For all the amazing things that a static site generator can do for you, there are certainly some limitations. Let’s review the things that we can’t easily do, and a few ways to work around tehse limitations or find acceptable alternatives:

  • No database Obviously by definition, a static site has no database backend component. This means that it’s difficult or impossible to natively support user-generated content. You can’t really do a shopping cart, message board, or other social features. However, you can run Javascript! So this means you can easily add comments to your blog posts using a third-party system like Disqus or Facebook Comments. And if you want to have a shopping cart, you’ll need to use a third-party platform such as Shopify or Ecwid.

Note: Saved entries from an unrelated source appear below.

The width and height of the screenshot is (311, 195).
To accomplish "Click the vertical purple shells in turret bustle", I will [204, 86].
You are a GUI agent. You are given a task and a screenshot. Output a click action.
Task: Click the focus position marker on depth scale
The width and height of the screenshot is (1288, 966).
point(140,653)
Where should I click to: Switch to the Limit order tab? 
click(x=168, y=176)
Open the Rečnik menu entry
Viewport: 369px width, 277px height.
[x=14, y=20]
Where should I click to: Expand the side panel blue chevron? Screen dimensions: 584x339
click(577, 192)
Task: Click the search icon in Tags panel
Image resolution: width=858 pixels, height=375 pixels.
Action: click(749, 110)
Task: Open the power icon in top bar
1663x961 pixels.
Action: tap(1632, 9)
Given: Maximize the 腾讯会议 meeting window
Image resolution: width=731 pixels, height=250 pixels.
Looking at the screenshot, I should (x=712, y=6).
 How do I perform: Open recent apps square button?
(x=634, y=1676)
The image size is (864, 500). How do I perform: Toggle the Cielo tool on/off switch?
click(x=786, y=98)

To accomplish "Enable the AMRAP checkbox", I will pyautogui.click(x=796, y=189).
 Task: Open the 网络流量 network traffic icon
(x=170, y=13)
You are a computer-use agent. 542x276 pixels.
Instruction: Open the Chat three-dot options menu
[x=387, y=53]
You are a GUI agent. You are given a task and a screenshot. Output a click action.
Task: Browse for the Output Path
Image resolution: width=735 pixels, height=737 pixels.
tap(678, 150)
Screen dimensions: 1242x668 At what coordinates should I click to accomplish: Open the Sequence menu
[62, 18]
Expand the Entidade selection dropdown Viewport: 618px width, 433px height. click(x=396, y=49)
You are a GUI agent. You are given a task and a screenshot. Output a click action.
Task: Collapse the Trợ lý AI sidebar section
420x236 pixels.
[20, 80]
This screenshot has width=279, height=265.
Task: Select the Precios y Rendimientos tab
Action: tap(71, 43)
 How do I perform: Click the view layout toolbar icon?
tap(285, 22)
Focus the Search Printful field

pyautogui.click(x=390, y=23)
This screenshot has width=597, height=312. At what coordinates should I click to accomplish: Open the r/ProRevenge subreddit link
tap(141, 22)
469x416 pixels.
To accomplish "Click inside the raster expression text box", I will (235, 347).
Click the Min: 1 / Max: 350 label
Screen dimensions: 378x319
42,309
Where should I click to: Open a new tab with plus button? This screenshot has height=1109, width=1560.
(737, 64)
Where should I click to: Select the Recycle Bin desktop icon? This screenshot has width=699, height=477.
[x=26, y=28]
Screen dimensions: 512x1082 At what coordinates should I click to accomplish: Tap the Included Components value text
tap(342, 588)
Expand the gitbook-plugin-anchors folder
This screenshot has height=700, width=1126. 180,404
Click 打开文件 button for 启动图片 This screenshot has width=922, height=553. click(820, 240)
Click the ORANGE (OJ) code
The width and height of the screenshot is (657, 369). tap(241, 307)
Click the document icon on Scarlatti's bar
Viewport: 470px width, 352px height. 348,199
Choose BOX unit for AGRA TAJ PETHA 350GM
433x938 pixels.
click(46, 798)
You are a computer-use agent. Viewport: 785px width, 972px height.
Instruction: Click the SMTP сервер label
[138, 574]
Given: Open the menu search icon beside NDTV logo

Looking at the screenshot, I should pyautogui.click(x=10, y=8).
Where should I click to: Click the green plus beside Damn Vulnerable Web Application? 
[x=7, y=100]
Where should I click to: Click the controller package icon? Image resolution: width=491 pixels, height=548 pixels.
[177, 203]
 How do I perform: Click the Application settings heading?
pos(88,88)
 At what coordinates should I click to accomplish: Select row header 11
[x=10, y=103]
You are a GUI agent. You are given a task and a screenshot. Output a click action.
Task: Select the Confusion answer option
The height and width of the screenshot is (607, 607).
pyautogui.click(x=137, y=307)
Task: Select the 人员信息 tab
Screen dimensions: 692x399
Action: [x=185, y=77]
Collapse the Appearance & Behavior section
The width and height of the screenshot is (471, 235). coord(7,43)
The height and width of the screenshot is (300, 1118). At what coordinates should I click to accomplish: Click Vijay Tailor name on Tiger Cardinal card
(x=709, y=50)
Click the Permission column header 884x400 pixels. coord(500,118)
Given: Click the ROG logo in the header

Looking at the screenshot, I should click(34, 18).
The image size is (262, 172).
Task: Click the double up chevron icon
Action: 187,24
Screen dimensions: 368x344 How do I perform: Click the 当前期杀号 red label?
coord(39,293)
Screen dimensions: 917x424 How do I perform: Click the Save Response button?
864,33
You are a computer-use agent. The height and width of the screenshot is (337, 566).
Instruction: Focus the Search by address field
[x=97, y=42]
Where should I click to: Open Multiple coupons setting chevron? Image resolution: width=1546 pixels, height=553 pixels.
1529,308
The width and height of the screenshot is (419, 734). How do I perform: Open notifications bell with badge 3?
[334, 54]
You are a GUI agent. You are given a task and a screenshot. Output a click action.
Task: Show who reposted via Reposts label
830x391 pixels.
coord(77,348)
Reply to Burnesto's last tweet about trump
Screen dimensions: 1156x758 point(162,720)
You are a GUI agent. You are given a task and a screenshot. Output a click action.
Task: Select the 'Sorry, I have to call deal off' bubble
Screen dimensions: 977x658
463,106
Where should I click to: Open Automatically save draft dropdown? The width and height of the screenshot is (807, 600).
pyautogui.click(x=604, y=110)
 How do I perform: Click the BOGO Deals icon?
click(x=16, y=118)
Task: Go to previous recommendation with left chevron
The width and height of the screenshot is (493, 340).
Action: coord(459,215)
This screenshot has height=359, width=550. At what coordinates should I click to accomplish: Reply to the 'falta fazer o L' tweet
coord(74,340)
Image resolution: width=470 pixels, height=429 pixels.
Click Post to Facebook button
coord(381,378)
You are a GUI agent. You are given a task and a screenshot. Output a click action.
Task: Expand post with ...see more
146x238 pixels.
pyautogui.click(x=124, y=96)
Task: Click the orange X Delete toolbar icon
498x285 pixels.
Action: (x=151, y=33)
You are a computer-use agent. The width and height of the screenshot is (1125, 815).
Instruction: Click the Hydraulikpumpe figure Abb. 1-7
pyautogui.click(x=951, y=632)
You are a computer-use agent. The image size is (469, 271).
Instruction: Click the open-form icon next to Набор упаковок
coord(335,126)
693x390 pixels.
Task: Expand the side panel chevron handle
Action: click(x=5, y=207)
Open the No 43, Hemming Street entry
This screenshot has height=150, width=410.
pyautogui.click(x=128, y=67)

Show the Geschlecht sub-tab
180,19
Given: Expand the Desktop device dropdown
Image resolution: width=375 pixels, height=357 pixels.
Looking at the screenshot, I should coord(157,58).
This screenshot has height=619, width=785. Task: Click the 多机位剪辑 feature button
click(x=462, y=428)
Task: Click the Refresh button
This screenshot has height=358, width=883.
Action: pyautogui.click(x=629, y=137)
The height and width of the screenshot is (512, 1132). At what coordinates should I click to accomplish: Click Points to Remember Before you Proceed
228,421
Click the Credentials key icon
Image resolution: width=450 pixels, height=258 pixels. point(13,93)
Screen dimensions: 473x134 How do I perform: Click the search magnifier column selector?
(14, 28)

  • No server-side dynamic processing
    Again, there’s no backend. You can’t really have user-customized features such as logged-in user-specific content. You can’t show a widget of “who’s online now”, etc. What Jekyll does provide, however, is a pretty solid platform for blogging (or just organizing and sorting pages or posts of various types). Jekyll will automatically generate a reverse-chronological summary of your posts, and if you add a new post, it will automatically regenerate all the pagination as needed. You can also automatically create topic or section pages based on category keywords. For a lot of sites, that’s really the only processing that’s needed.

  • No onboard search engine
    You’re not going to get a nice built-in local search tool with Jekyll. Remember, there’s no database! You can certainly integrate a Google Custom Search onto your site, if you don’t mind giving up some layout control and letting your search look Googly. There are also some more advanced techniques for adding a more fully-integrated search engine to your site.

  • No built-in WYSIWYG or CMS By default, when you work with Jekyll, you’re dealing with a collection of simple text files. You won’t get a fancy rich-text editing interface, or built-in multimedia libraries. There are some tools that can help with making editing a little easier, though:

    • There’s a paid service called CloudCannon that provides a very slick front-end, inline editing interface. This might be a great solution for an agency that wants to provide static sites for clients but wants to give them a familiar and intuitive editing interface.
    • Not exactly a WYSIWYG but there’s a quite nice free service called Prose that gives you a rich-text editing interface for Jekyll sites. You can drag-and-drop images right into the interface, and even push your changes directly to GitHub Pages without ever needing to activate your own local Jekyll server.

How can I publish my site?

Because your Jekyll engine will generate your site every time you save new content into it, you can easily just upload the contents of the output directory to any web server using familiar tools such as SFTP. It’s really that easy. However, there’s an even easier way: GitHub Pages.

GitHub Pages is a service from GitHub that provides free hosting for static websites. Every GitHub account gets a single “Organization” project, which will be associated with your GitHub username, but you can also create an unlimited number of “Project” pages. The publish method is slightly different for each but it basically consists of two steps:

  1. Commit your latest changes to your repository’s publishing branch
  2. Jekyll publishes your site to GitHub pages.

That’s literally all you need to do to publish new content to your site!

An Organization site will by default be published at http://{username}.github.io. You can easily use a custom domain name, though, and make your site totally custom and remove the GitHub branding.

You can use GitHub + GitHub pages to host and maintain your site, for free. (I personally use this method to host the page you are reading right now!)